When she retired in 2017, Beverley McLachlin, '65 BA, '68 LLB, '91 LLD (Honorary), was the longest-serving chief justice in Canadian history. Her legacy is formidable: she sat for more than 1,000 appeals and contributed prescient, clear-minded opinions in 252 of them. Her opinions have been lauded for the clarity they bring to the Charter of Rights and Freedoms, which outlines the Canadian brand of democracy, subject to the reasonable limits of the law.
We asked lawyers and judges what they view as the most important Supreme Court rulings involving McLachlin.
Chief Justice Catherine Fraser, '69 BA, '70 LLB, '13 LLD (Honorary), Chief Justice of Alberta
"The McLachlin era has shaped the law as we know, practise and live it. Her fingerprints are all over the most important judgments of the Supreme Court in the charter era. McLachlin always had a strong sense of where to draw constitutional dividing lines and other dividing lines, too, in the battlefields of social policy. She is able to see just past the legal horizon to things others cannot yet see, not only where the law now is but where it should be going. The prodigious quantity of her work is matched by its quality. Many have a favourite case or sentence from one of her judgments. Mine is three words - a sentence fragment - from R vs. McIntosh (1995). She captured the very essence of why, in a democracy, we have laws: 'Life is precious.'"
Justice Sheila Greckol, '74 BA, '75 LLB, Alberta Court of Appeal
"Justice McLachlin was a visionary. She conceived that social, historical and legal context ensures impartiality. Contextual decision-making took hold: in Gladue (1999) and Ipeelee (2012), her court required sentencing judges to consider the historical disadvantages, wrought by colonialism, of Indigenous offenders. In PHS (2011), constitutionalizing safe injection sites, she described tragic antecedents of habitual drug users, concluding: '…these people are not engaged in recreational drug use: they are addicted.' Prescient. Imaginative. Wise."

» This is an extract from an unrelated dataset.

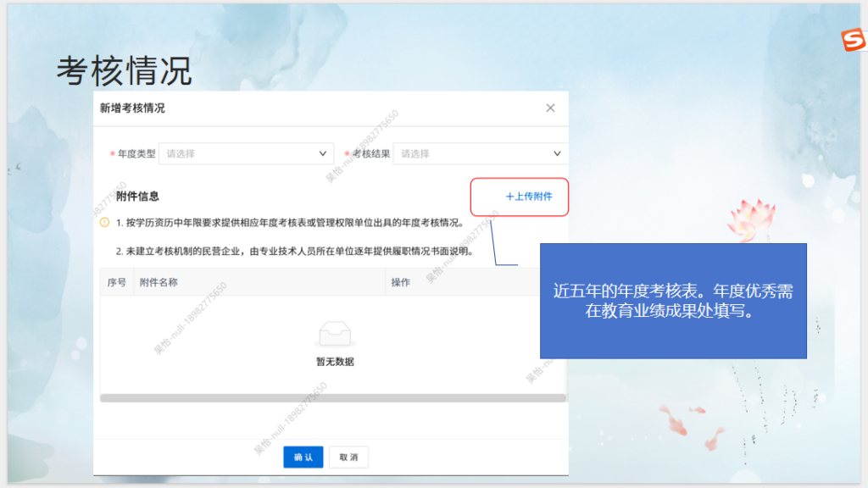Click the empty inbox icon in the table
Viewport: 868px width, 488px height.
point(335,336)
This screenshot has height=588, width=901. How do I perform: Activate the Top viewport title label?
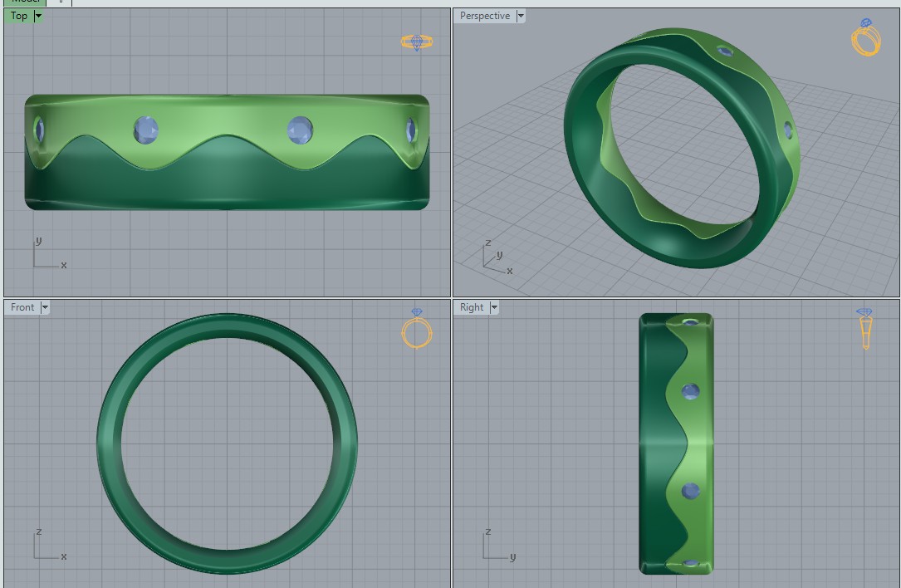[19, 16]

Dan Chivers, '97 BCom, '04 LLB, partner at Pringle Chivers Sparks Teskey
"Former chief justice McLachlin, long known for being a unifying force within the court, is a strong leader who left a legacy of numerous 'by the court' decisions, often penned by her. One of these decisions, Canada vs. Bedford (2013), stands as one of her most prominent cases, in which the unanimous decision by the Supreme Court expanded protections under Section 7 of the Charter of Rights and Freedoms. This decisionprevented the possibility of any law that would allow for inequality and unsafe work environments for sex workers. Bedford remains as a lasting example of McLachlin's ability to unify the court and her willingness to challenge Parliament where necessary."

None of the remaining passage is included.